Suas imagens carregam esse paradoxo, que acredito ser um dos poderes da arte: estamos diante de algo terrível, mas o que vemos é uma imagem linda. São bem compostos e esteticamente pensados. 

Sim, as imagens são muito estéticas, e a ideia, o pensamento é querer que as pessoas olhem e olhem de novo. Uma espécie de desafio ao seu senso de estabilidade no mundo. Você olha porque é uma imagem esteticamente muito bonita, visualmente agradável, mas na verdade é algo bastante perturbador. Talvez as pessoas sintam uma sensação de desconforto e desafiem a sua sensação de segurança no mundo.

Qual a sua percepção sobre a enchente e os problemas em Porto Alegre? Você leu alguma coisa sobre as possíveis causas e sobre a responsabilização do poder público?
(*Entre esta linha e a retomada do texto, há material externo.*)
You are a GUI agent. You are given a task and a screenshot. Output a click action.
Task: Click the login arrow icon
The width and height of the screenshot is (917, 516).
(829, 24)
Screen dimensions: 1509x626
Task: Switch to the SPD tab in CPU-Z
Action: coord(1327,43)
Devo dizer que o meu nível de ignorância sobre as circunstâncias, a história e a extensão da enchente é elevado. Eu adoraria saber mais, porque realmente sei muito pouco. Em geral, quando fotografo inundações e incêndios, há muita raiva. E muitas vezes há focos muito particulares. Na Nigéria, houve a barragem aberta nos Camarões, que provocou uma enorme inundação; em Houston, houve chuvas, mas também a decisão de abrir a barragem, que inundou toda uma área. No Paquistão, havia uma enorme quantidade de água atravessando o país e depois foram tomadas decisões sobre para onde ela seria desviada. Nas cheias de 2010 houve um parlamentar rico, que conseguiu ter suas terras salvas, e centenas de aldeias foram inundadas. O que quero dizer é que inundações acontecem e nunca são neutras. Há sempre problemas e, por um lado, há o efeito das mudanças climáticas, mas também é complexo porque as inundações não são novidade. As inundações vêm acontecendo desde o começo da civilização humana e estão presentes também desde o início da escrita. Todos os sistemas mitológicos mais antigos contam a história do Dilúvio. Acho que o dilúvio, simbólica e mitologicamente, é essa coisa avassaladora que vem e destrói sua vida. Essa coisa avassaladora sobre a qual você não tem controle. Então é algo poderoso. Está nos Puranas hindus, que contém a história de um grande dilúvio; e também na história de Gilgamesh, da antiga Babilônia – é a história mais antiga registrada e há um dilúvio nela.. É sempre esse debate ridículo: é uma questão climática? É claro que o clima é um fator importante, mas também há sempre questões locais. Muitas vezes é um conjunto complexo de razões que causaram a enchente. Mas o que li é que foi certificado que o nível de chuva estava definitivamente fora do normal. Também li que houve uma grande inundação aqui há 70 anos.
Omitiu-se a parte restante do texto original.